→ **Tasks and exercises**:
**A)** Please retype the part of the Great Linford text starting with "The north projecting" and going on through "a moulded handrail.".
**B)** For each statement below, say yes or no according to the Great Linford text, and quote the words that decide it: (i) The Nag's Head is a pub on Great Linford's High Street. (ii) The High Street has several shops. (iii) Edward Swinfen Harris was an architect from Stony Stratford.
**C)** Carry the Great Linford text on from the point where it stops.

→ **Supplied passage**:
* START *

The Old Rectory in Great Linford dates from the late 16th or early 17th century (Photograph: Patrick Comerford, 2022)
Patrick Comerford
Following a photo-shoot in Great Linford Park last Saturday, Charlotte and I took a morning stroll through the village.
We have been in Great Linford frequently this year, visiting the park and its sculptures, Saint Andrew’s Church and its churchyard, the arts centre and the almshouses which have been earmarked for renovation and restoration, for walks along the canal banks, and for lunch or dinner in the Black Horse.
However, this was the first time I had strolled through the village and its High Street. It was a sleepy Saturday morning as we strolled through along Great Linford’s High Street, which has pretty cottages, many dating back to the late 16th or early 17th century, a pub, the Nag’s Head, a former Congregational Chapel and a school, but no shops.
Two buildings with church links in the past attracted my attention that morning: the Old Rectory and the former Congregational Chapel.
The Old Rectory is close to the gates of Great Linford Park, near the old manor house and to the south-east of Saint Andrew’s Church. This is a stone building, built mainly at the close of the 16th century and in the early 17th century, although there seems to be work from a century earlier in the south-east wing and much of the building was altered in the late 19th century.
This is a U-shaped two-storey house built of stone, with an old tile roof, four ornamental brick chimney stacks, and two hipped three-light dormer windows dating from the 17th century.
The centre part of the east front has three bays, with casement windows. that have leaded glazing. The central six-panel oak door is in an older moulded frame in an arched stone porch, all within a 19th century gabled timber porch. There is a late 16th-century four-light window beside the porch.
The north projecting gabled wing has a three-light leaded attic casement over a 19th century two-storey canted bay window. The south wing was rebuilt in the 19th century in the Tudor manner.
Inside, the house has chamfered beams, some panelling dating from ca 1600, and an altered early l8th century oak staircase with turned balusters and a moulded handrail.
The house was extensively and sympathetically renovated, extended and rebuilt in the Arts and Crafts style in 1876-1878 by the Stony Stratford architect Edward Swinfen Harris (1841-1924), whose works, mainly in the Arts and Crafts style, can be seen throughout the area. Further extensions were carried out in the Edwardian era.
The house now has four reception rooms and six bedrooms and stands on two acres of mature grounds, including a former orchard. It has been on the market twice in recent years, with asking prices of £1.6 million and £1.75 million.
The former Congregational Chapel on Great Linford’s High Street is now a private house (Photograph: Patrick Comerford, 2022)

* END *

→ **Dataset section**:
* START *

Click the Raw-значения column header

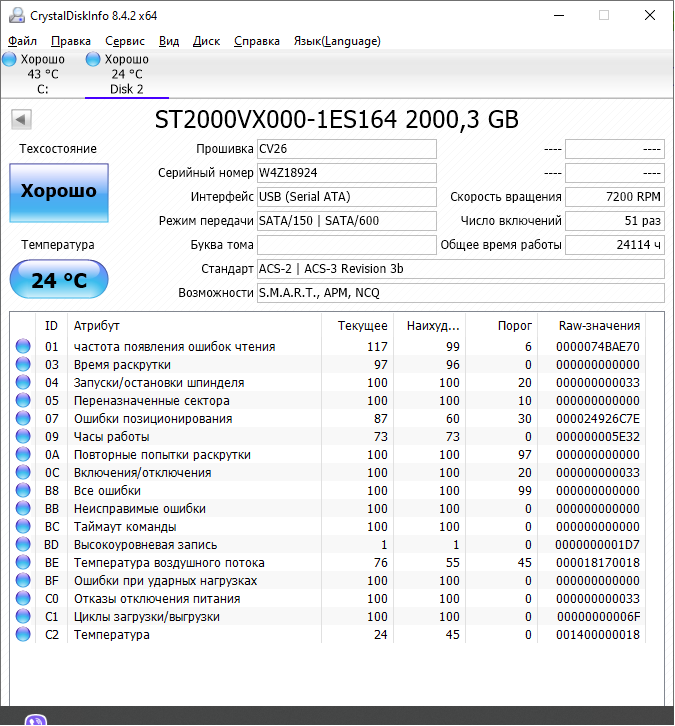(599, 326)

* END *

→ **Responses to the tasks**:
**A)**
The north projecting gabled wing has a three-light leaded attic casement over a 19th century two-storey canted bay window. The south wing was rebuilt in the 19th century in the Tudor manner.
Inside, the house has chamfered beams, some panelling dating from ca 1600, and an altered early l8th century oak staircase with turned balusters and a moulded handrail.

**B)**
(i) Yes: "a pub, the Nag’s Head"
(ii) No: "but no shops"
(iii) Yes: "the Stony Stratford architect Edward Swinfen Harris"

**C)**
Further south, on the west side of Great Linford’s High Street, the former Congregational Chapel dates from 1833.
By the early 19th century, there were several dissenting meetings in the parish, usually hosted in family homes.
Congregational services were held in a cottage in Great Linford until George Osborne offered a site and financed building the Independent or Congregational Chapel in 1833.
The date stone ‘Chapel 1833’ on the former Congregational Chapel in Great Linford (Photograph: Patrick Comerford, 2022)
George Osbourn (1776-1857) was a ‘woolstapler’ who lived in Newport Pagnell and owned property and land in several locations in Great Linford. His will was witnessed by WR Bull, a leading Congregationalist in Newport Pagnell.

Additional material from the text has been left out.